Novi observed how the children were always excited to go to school even during weekends, unlike when they were still in Indonesia.

“School was just a happy place. The children were surprisingly still full of energy after they spent the whole day at school. They were always keen to tell us about their activities at school,” she reminisced.

The education system made the children independent and capable of performing basic tasks such as making breakfast or cleaning up the house, she added.

“They prepared their breakfast and helped me fix dinner in the evening. On weekends, they helped clean up the house or washed their clothes. It’s a huge help for us as parents because we had to juggle between work and school,” said Novi.

Seeing such a positive outcome, the couple took a turn in observing the state school to learn how the teachers were able to create an enjoyable learning experience.

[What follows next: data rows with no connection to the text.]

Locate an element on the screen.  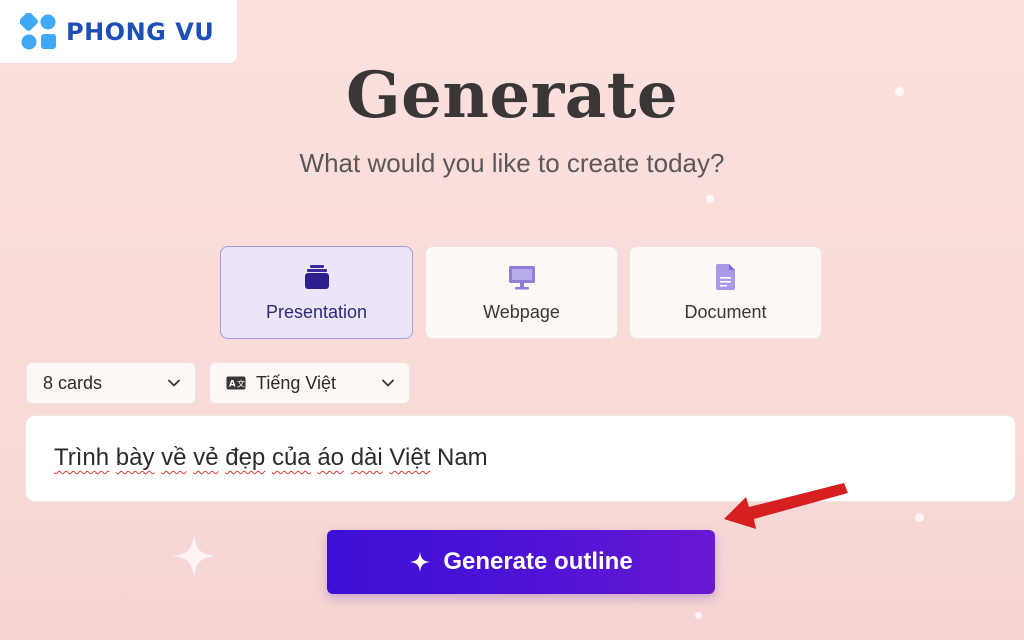
type-card-label: Document is located at coordinates (726, 312).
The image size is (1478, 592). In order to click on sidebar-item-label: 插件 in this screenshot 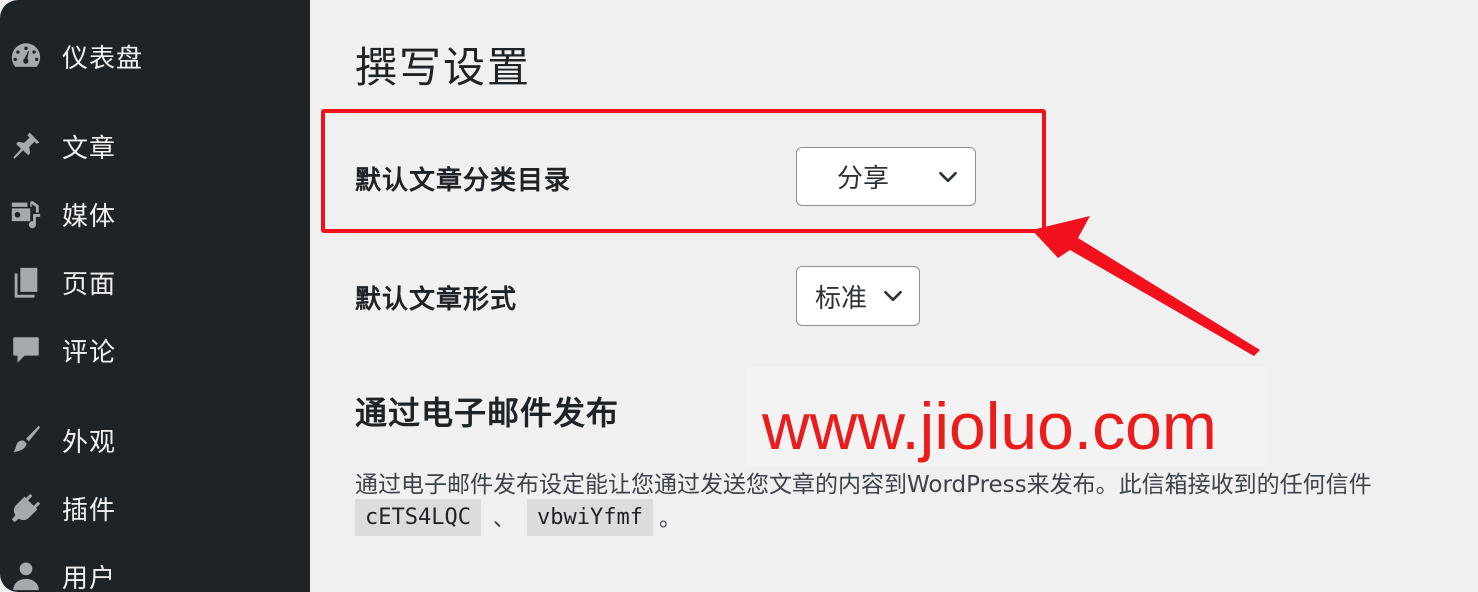, I will do `click(90, 510)`.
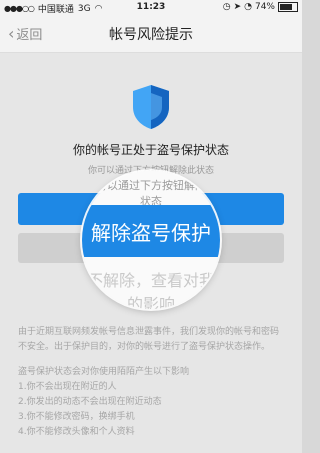 This screenshot has width=320, height=453. I want to click on unlock-protection-button: 解除盗号保护, so click(151, 231).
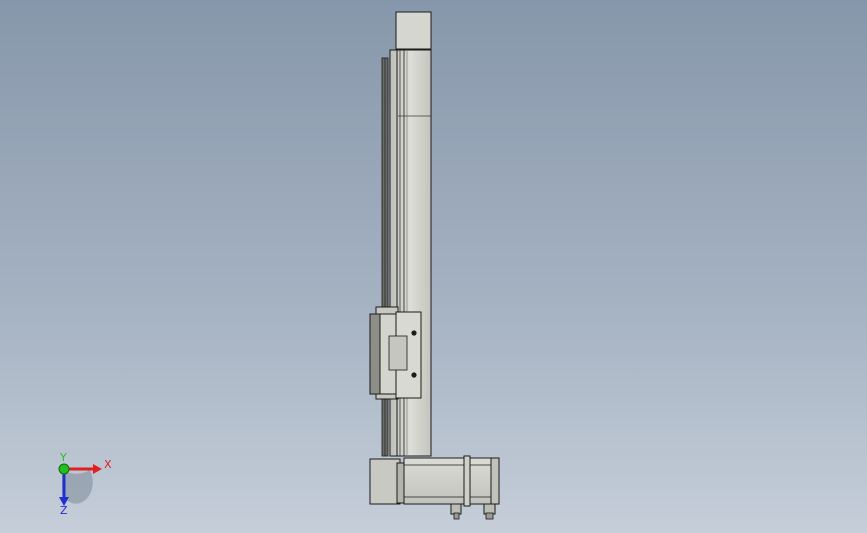  I want to click on y-axis-label: Y, so click(63, 458).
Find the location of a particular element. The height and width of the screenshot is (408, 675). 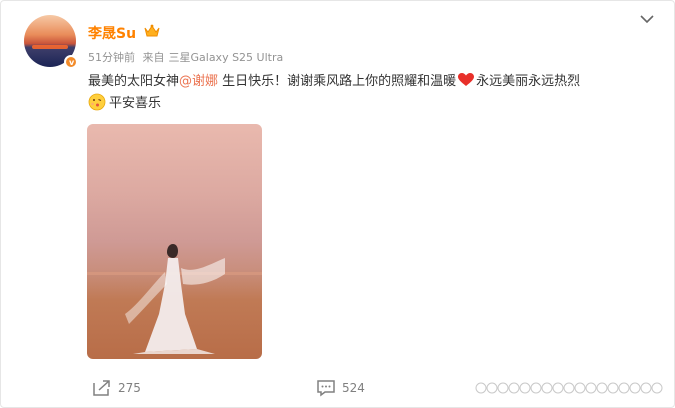

post-line-2: 平安喜乐 is located at coordinates (376, 104).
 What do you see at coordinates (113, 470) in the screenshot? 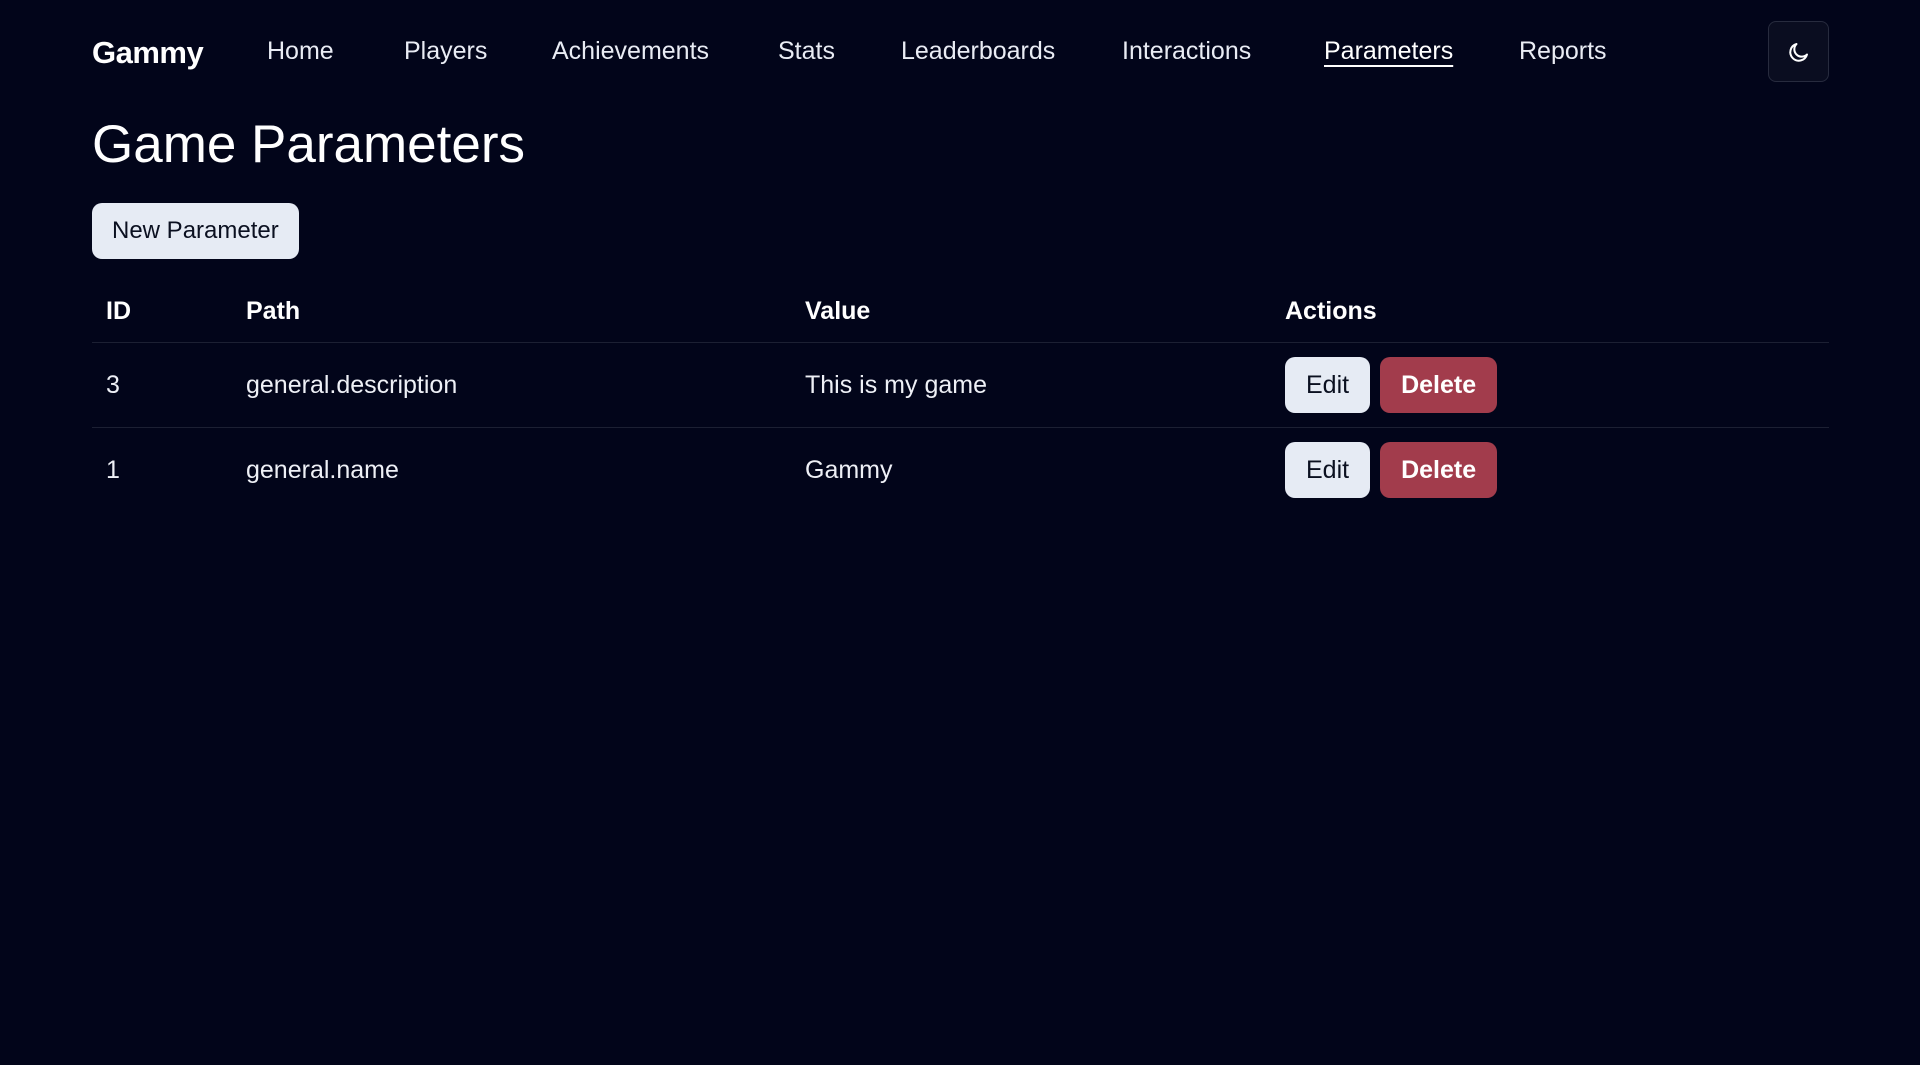
I see `cell-id: 1` at bounding box center [113, 470].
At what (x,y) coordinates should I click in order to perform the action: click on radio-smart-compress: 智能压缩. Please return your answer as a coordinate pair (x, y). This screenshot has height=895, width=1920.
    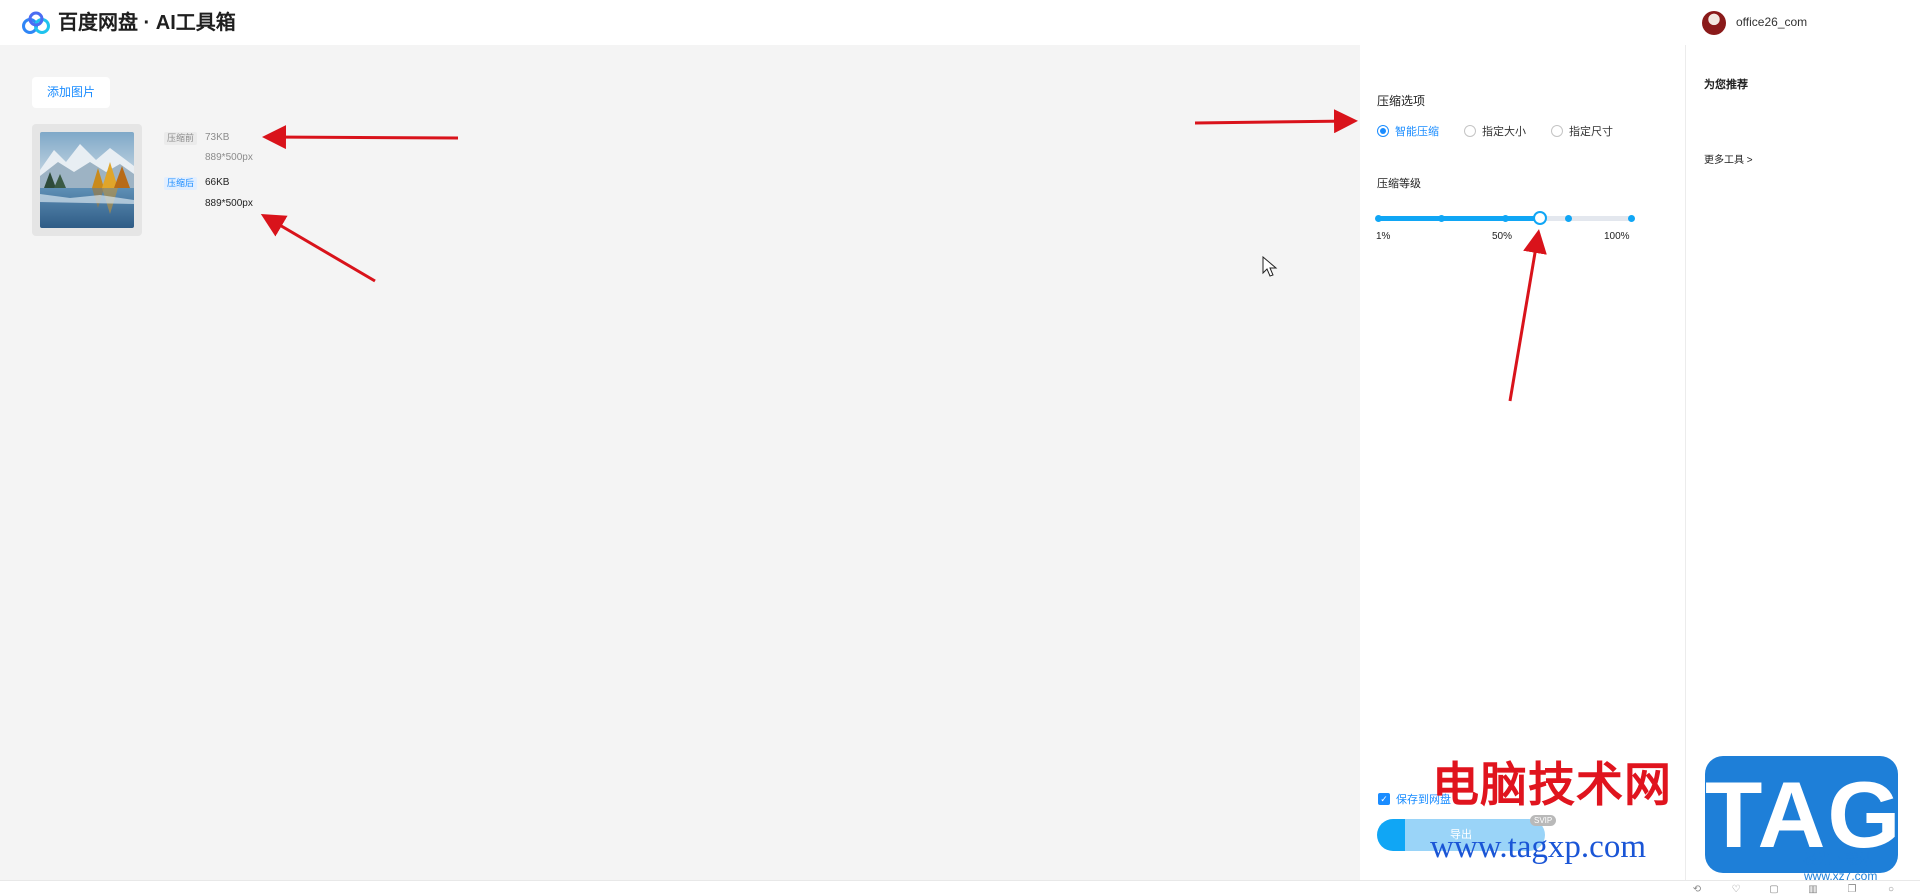
    Looking at the image, I should click on (1408, 131).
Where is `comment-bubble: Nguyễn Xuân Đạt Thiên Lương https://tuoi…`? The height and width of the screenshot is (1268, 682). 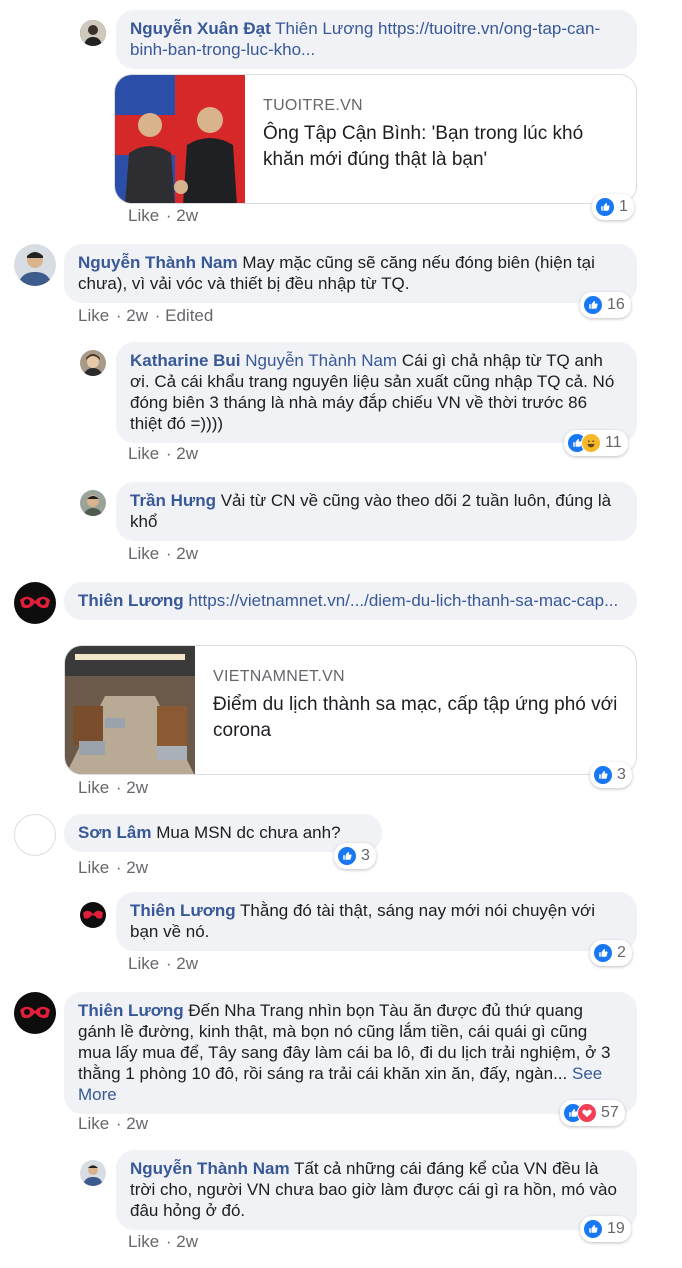
comment-bubble: Nguyễn Xuân Đạt Thiên Lương https://tuoi… is located at coordinates (376, 40).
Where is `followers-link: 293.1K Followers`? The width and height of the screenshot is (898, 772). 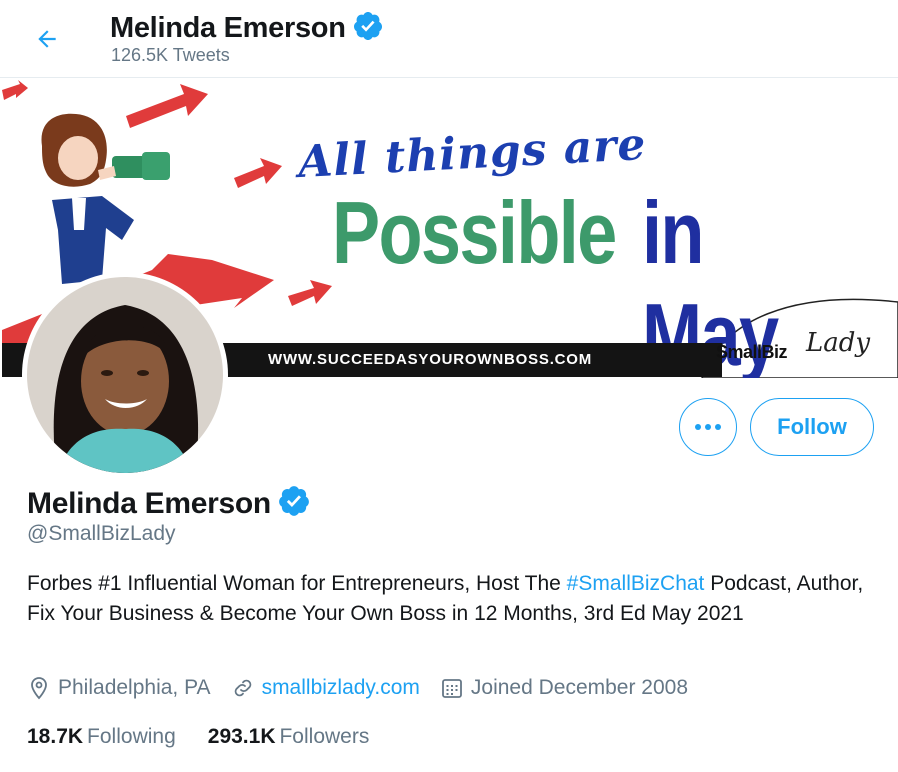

And this led to a collaboration that started the Fun School Movement.

When GSM launched its first teacher training program in 2014, the Australian school sent five teachers to Yogyakarta, to share their teaching strategies with roughly 30 primary school teachers.  

In 2018, GSM received the Australian Alumni Grant Scheme Awards that enabled it to hold workshops for Indonesian school teachers and principals, with the support of Clayton North Primary School's teachers and alumni. They held a public seminar to disseminate information about GSM to the wider public, including parents, researchers, and policymakers. The project also set up a mentoring program using social media and school visits.

The project under the AGS scheme may have ended, but the collaboration with Australian teachers is still ongoing. They provide four sessions of training a year for Indonesian teachers, who travel to Australia

Transformation, Sharing, and Collaboration

All of the GSM workshops, trainings sessions, and seminars are funded by participants and volunteers. Teachers who have completed the training and implemented the concept of the movement share their innovative learning practices with other teachers in a regular sharing forum. Those who have made further progress in fostering the four GSM concepts at their schools become mentors for their peers or new teachers.

Schools that apply GSM concepts actively involve students, parents, and the community to seek ideas for a fun learning environment. The schools also allow students to celebrate their unique characteristics.

“We designed GSM as a grassroots movement because we want to raise awareness that education is a responsibility of all. It also fosters changes from bottom-up, instead of the usual hierarchy,” Novi said.

From 30 teachers at the beginning of the program, there are now over 1,500 educators at kindergarten to university levels that have joined the GSM network.

“We believe in collective intelligence. Once schools transform, they share their practice and collaborate to spread their good practices. We want the fun learning concepts to be implemented in all schools in Indonesia,” said Novi.